RECORDS SHOWN Block Start
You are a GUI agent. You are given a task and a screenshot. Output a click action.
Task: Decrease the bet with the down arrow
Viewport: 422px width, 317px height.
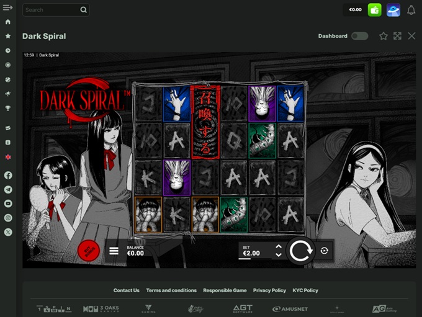tap(278, 255)
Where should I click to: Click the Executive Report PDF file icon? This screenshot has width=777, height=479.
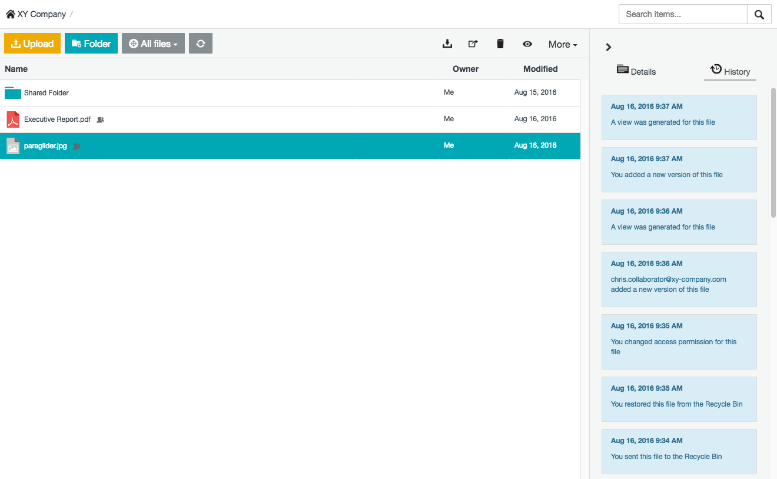pos(13,119)
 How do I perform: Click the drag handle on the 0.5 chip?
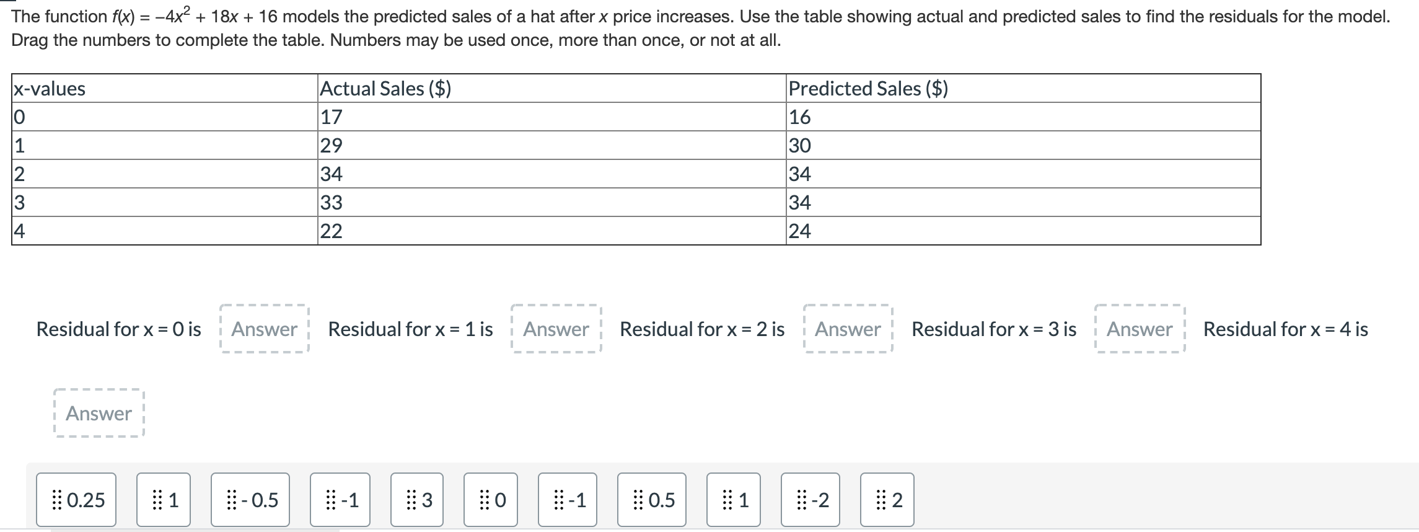[x=638, y=500]
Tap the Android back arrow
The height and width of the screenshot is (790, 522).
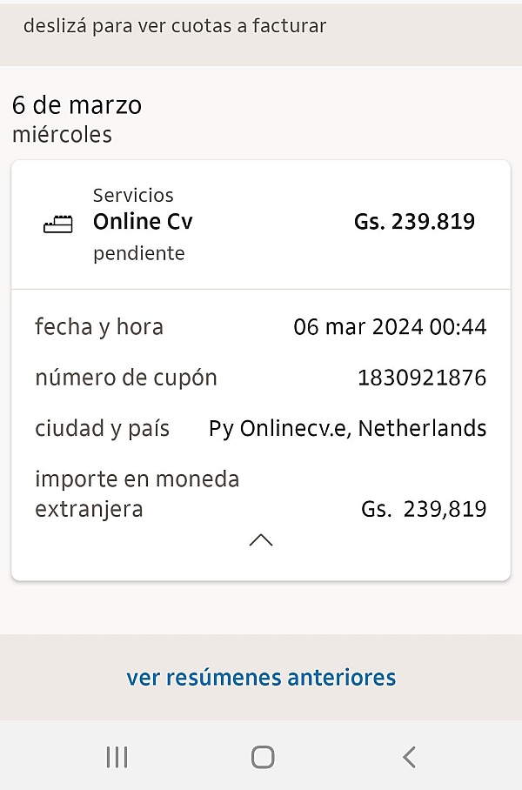click(x=409, y=757)
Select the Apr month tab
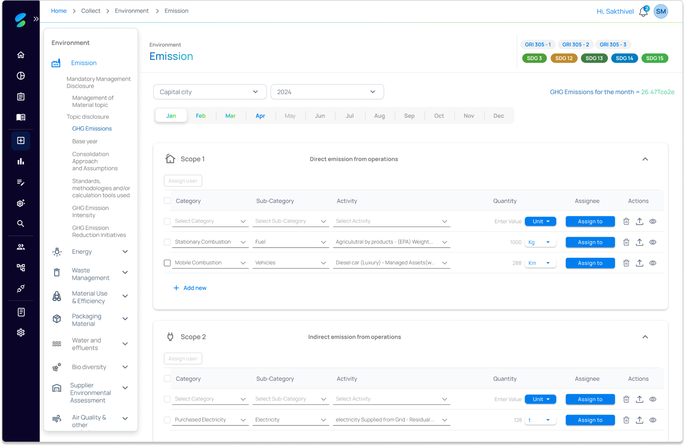This screenshot has height=446, width=685. [260, 116]
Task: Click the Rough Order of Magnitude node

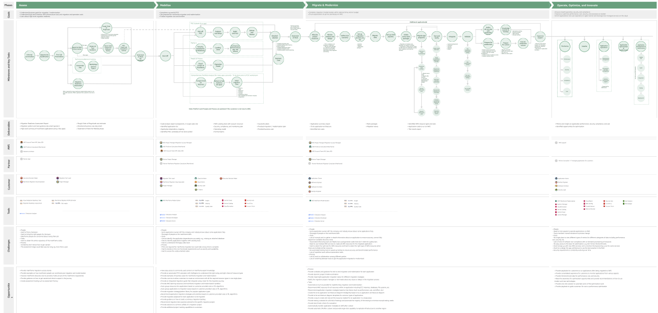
RECORDS SHOWN Block End
THE TASK: Exact copies of all the entries are needed; output them without the pictures.

RESULT FOR THIS EXERCISE:
You are a GUI agent. You are given a task and a screenshot. Output a click action.
Task: Decrease the bet with the down arrow
Viewport: 422px width, 317px height.
tap(278, 255)
Where should I click to: Click the Executive Report PDF file icon? This screenshot has width=777, height=479.
pos(13,119)
 How do I perform: Click the drag handle on the 0.5 chip?
[x=638, y=500]
Tap the Android back arrow
The height and width of the screenshot is (790, 522).
click(x=409, y=757)
Select the Apr month tab
This screenshot has height=446, width=685. [260, 116]
Task: Click the Rough Order of Magnitude node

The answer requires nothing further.